## Begin

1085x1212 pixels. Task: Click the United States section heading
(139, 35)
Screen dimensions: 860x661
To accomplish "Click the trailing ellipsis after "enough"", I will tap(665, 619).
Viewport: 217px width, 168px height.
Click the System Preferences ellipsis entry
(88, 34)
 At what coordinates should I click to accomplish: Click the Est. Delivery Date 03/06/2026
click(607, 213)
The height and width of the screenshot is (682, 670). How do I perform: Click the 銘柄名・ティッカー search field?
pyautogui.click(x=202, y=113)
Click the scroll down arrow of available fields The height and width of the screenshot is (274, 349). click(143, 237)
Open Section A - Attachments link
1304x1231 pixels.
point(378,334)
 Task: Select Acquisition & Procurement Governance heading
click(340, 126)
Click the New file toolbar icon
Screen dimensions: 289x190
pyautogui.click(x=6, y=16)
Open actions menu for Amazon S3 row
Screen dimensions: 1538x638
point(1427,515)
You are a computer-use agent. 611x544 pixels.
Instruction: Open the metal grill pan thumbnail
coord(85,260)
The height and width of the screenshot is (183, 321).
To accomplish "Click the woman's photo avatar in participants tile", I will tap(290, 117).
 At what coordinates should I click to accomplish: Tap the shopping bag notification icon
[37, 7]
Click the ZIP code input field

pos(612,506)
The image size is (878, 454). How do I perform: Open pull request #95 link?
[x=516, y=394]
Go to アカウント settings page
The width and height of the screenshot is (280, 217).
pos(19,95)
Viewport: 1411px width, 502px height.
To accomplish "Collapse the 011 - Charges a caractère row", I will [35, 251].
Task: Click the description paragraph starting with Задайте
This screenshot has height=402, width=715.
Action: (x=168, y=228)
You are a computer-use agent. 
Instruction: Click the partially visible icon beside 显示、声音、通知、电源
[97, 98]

## End

*WRITTEN INSTRUCTION*
Could you give the entries from the line containing "Task: Click the description" through the end of the entries, inclusive, as a two-column CSV with the headers input and output? Put each entry's text under input and its answer under output, one row per entry, with every field in double quotes and line breaks turned into spaces.

*WRITTEN SOLUTION*
input,output
"Task: Click the description paragraph starting with Задайте This screenshot has height=402, width=715.","Action: (x=168, y=228)"
"You are a computer-use agent. Instruction: Click the partially visible icon beside 显示、声音、通知、电源","[97, 98]"